Doesn't serialize custom types in list/dict
Only recently realized that I could put Dict/List items as values on a NamedTuple cached by cachew, previously was doing some weird stuff
So, in the process of switching more things to support cachew, I ran into an issue here, when one of the items in the List being serialized by cachew couldn't be converted to json
from datetime import datetime
from typing import List, NamedTuple, Iterator
from cachew import cachew
class action(NamedTuple):
dt: datetime
val: int
class wrapped(NamedTuple):
actions: List[action] # list causes this to be serialized with json.dumps
val: str
@cachew
def values() -> Iterator[wrapped]:
yield wrapped(actions=[action(datetime.now(), 5)], val="something")
list(values())
list(values())
generates quite the error:
cachew: error while setting up cache, falling back to non-cached version
(builtins.TypeError) Object of type datetime is not JSON serializable
[SQL: INSERT INTO "table" (actions, val) VALUES (?, ?)]
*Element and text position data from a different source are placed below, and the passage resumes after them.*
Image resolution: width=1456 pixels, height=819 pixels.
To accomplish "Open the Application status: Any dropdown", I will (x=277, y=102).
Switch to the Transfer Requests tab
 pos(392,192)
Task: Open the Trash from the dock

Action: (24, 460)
Traceback (most recent call last):
File "/home/sean/.local/lib/python3.9/site-packages/sqlalchemy/engine/base.py", line 1204, in _execute_context
context = constructor(dialect, self, conn, *args)
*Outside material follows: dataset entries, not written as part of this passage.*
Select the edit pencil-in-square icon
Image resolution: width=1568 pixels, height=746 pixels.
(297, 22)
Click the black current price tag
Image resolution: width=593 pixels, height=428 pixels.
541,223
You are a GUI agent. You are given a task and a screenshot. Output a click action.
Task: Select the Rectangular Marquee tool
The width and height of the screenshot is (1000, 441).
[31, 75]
File "/home/sean/.local/lib/python3.9/site-packages/sqlalchemy/engine/default.py", line 839, in _init_compiled
param.append(processors[key](compiled_params[key]))
File "/home/sean/.local/lib/python3.9/site-packages/sqlalchemy/sql/type_api.py", line 1232, in process
return process_param(value, dialect)
File "/home/sean/.local/lib/python3.9/site-packages/cachew/__init__.py", line 163, in process_bind_param
return json.dumps(value)
File "/usr/lib/python3.9/json/__init__.py", line 231, in dumps
return _default_encoder.encode(obj)
File "/usr/lib/python3.9/json/encoder.py", line 199, in encode
chunks = self.iterencode(o, _one_shot=True)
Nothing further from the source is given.